UNITED STATES DISTRICT COURT FOR THE DISTRICT OF COLUMBIA _________________________________ ) UNITED STATES OF AMERICA ) ) v. ) ) Crim. Nos. 12-59-17(EGS) JONATHAN MCCOY LOGAN ) 13-248 (EGS) ) Defendant. ) _________________________________)
MEMORANDUM OPINION
Jonathan McCoy Logan pled guilty to drug and gun related
offenses in two criminal cases pursuant to a plea agreement, and
was sentenced to an agreed-upon 147 months of incarceration.
Several months after his sentencing, the government informed Mr.
Logan that an FBI agent who was indirectly involved with his
case had tampered with evidence in other cases. Mr. Logan later
moved to vacate his sentences pursuant to 28 U.S.C. § 2255 and
the Court denied the motions. Mr. Logan now moves for a
certificate of appealability so that he can appeal this Court’s
decision. Because Mr. Logan has failed to make a “substantial
showing of the denial of a constitutional right,” 28 U.S.C.
§ 2253(c)(2), Mr. Logan’s motion for a certificate of
appealability is DENIED. I. Background
The Court’s previous Memorandum Opinion set forth the facts
in this case in detail. See United States v. Logan, No. CR 12-
59-17(EGS), 2018 WL 5297812, at *1–4 (D.D.C. Oct. 25, 2018).
What follows is a summary of the facts necessary to provide
context for Mr. Logan’s current motions.
A. Investigation and Arrest
Mr. Logan was charged in two separate criminal cases based
on evidence accumulated during an investigation of drug
trafficking activity in Maryland and the District of Columbia,
and evidence seized during Mr. Logan’s October 21, 2011 arrest.

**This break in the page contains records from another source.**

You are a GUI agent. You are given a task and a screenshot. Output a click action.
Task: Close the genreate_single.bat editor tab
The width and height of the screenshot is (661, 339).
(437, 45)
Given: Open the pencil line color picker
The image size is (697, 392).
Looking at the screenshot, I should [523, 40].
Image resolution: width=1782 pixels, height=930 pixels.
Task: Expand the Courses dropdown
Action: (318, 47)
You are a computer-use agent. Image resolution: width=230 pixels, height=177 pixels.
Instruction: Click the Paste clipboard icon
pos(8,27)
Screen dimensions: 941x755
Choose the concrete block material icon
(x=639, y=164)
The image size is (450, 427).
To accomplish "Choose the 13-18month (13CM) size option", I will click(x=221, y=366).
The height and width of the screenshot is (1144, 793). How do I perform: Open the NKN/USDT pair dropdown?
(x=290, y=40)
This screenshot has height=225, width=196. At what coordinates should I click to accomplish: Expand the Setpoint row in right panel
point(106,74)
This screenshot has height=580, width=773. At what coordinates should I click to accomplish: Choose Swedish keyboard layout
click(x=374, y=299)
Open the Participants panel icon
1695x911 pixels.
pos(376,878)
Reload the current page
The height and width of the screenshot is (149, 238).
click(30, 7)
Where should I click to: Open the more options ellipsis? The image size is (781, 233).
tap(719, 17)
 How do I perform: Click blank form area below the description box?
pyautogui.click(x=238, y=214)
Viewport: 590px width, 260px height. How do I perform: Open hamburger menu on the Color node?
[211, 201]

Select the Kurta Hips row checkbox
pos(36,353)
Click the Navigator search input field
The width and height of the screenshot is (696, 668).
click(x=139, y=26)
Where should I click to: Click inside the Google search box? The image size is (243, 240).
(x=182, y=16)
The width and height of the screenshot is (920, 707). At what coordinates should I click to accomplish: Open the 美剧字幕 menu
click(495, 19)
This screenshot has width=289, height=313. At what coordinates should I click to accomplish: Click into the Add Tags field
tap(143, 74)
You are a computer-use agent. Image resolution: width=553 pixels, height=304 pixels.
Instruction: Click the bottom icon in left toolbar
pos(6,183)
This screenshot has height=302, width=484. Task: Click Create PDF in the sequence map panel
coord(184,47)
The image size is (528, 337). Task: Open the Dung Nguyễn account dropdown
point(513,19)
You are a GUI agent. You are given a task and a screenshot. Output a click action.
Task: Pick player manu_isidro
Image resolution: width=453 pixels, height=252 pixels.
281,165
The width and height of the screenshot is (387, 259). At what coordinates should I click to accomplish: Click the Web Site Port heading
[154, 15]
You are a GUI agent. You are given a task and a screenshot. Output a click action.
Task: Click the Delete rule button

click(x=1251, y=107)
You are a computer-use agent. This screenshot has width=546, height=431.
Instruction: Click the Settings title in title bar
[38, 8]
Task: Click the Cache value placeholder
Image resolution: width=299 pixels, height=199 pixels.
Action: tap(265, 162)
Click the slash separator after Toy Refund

Id. at *1. The investigation revealed that Mr. Logan sold
cocaine to another indicted individual, Kelvin Heyward. Id.
Wire-tapped calls between the two captured the details of
specific drug transactions, as well as how the transactions were
generally conducted. Id. The evidence obtained during Mr.
Logan’s October 21, 2011 arrest were a .32 semi-automatic
handgun, over $14,000 on his person, and $4,000 and several
plastic bags containing cocaine in his car. Id.
Based on the evidence obtained, an indictment was filed on
March 8, 2012, charging Mr. Logan with several drug offenses.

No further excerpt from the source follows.